Kerusakan disebabkan oleh trombosit dan neutrofil, yang menyebabkan deposit kompleks imun.

Makrofag yang menyusup pada tahap selanjutnya mungkin terlibat dalam proses penyembuhan. Afinitas antibodi dan ukuran kompleks imun penting dalam produksi penyakit dan penentuan jaringan yang terlibat.

Diagnosis melibatkan pemeriksaan biopsi jaringan untuk imunoglobulin dan deposit komplemen menggunakan mikroskop imunofluoresensi.

Pewarnaan imunofluoresen pada Hipersensitivitas Tipe 3 adalah granular (berlawanan dengan linier pada Tipe 3, seperti yang terlihat pada sindrom Goodpasture).

Kehadiran kompleks imun dalam serum dan penipisan tingkat komplemen juga diagnostik.

C1q Polyethylene Glycol-mediated turbidity binding (Nephelometry) (juga dikenal sebagai antibodi), dan uji sel Raji digunakan untuk mendeteksi kompleks imun.

Perawatan termasuk agen anti-inflamasi.

Hipersensitivitas tipe 4

Hipersensitivitas tipe 4 juga dikenal sebagai hipersensitivitas tipe yang diperantarai seluler atau tertunda, ini terlibat dalam berbagai penyakit autoimun dan infeksi seperti Tuberkulosis, Kusta, Blastomikosis, Histoplasmosis, Toksoplasmosis, Leishmaniasis, antara lain.

Di sisi lain, granuloma muncul karena infeksi dan antigen asing, karena hipersensitivitas tertunda menyebabkan pembengkakan kontak karena bahan kimia, logam, berbagai reaksi kulit, antara lain.

Tipe 4 Hipersensitivitas mengembangkan proses yang menghubungkan Limfosit T dan Monosit dan / atau Makrofag.

Demikian juga, sel T sitotoksik (Tc) menyebabkan afeksi langsung sementara sel T helper (TH1) menyerap sitokin yang mendorong sel T sitotoksik, merekrut dan mengaktifkan Monosit dan Makrofag, yang memiliki tanggung jawab lebih besar dalam proses ini.

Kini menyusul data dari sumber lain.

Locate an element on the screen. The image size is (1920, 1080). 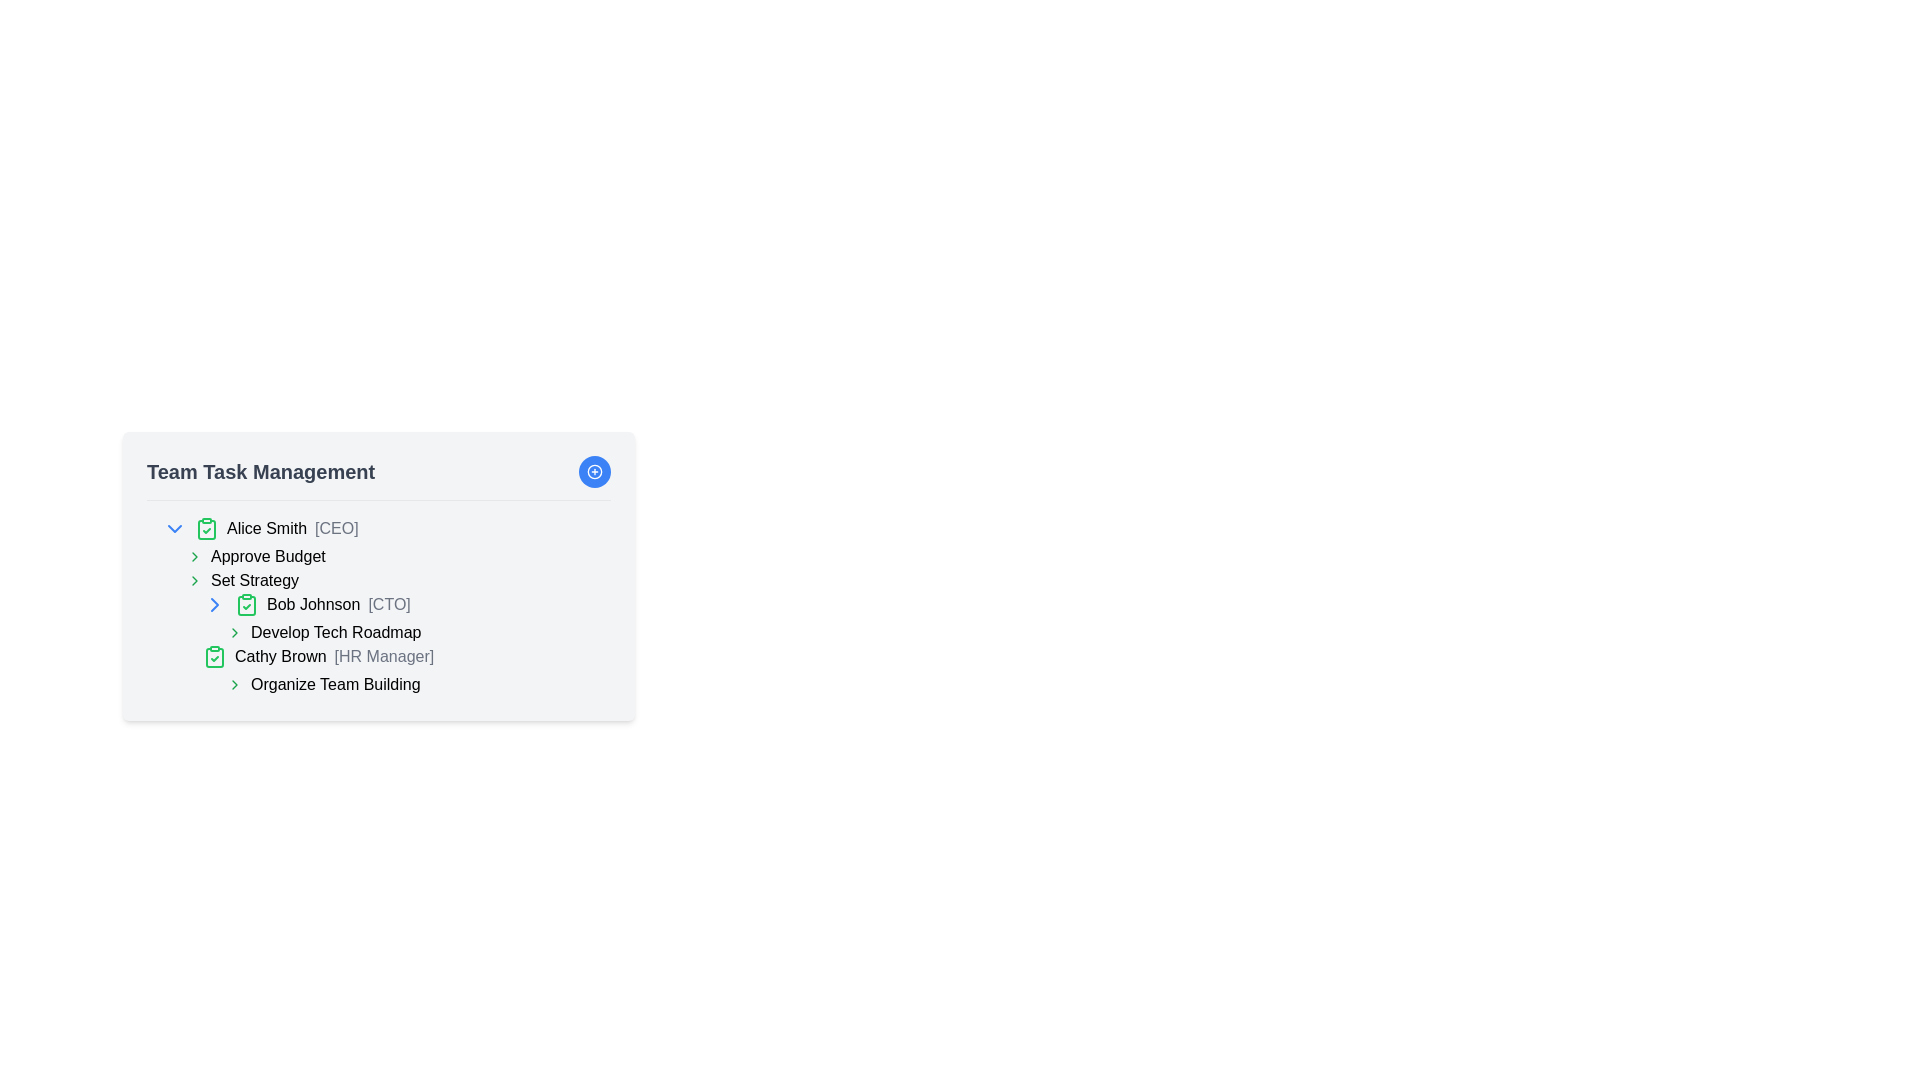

Contoh klasik dari hipersensitivitas ini adalah reaksi tuberkulin (Montoux) yang memuncak 48 jam setelah injeksi antigen yang berasal dari Purified Tuberculin Protein (PPT). Lesi ditandai dengan indurasi dan eritema.

Lesi hipersensitivitas IV pada dasarnya mengandung Monosit dan beberapa sel sitotoksik (Limfokin), terlibat dalam resistensi Hipersensitivitas IV termasuk faktor kemotaksis Monosit, Interleukin-2, Interferon-gamma, Faktor nekrosis tumor (TNF) alfa / beta, dll. .

Tes diagnostik in vivo mengandung resistensi kulit tertunda misalnya tes Montoux dan tes tempel (untuk dermatitis kontak).

Tes atau biopsi untuk Hipersensitivitas Tertunda termasuk respons mitogenik, limfositotoksisitas, dan pembuatan kortikosteroid dan berbagai agen imunosupresif digunakan dalam prosedur ini.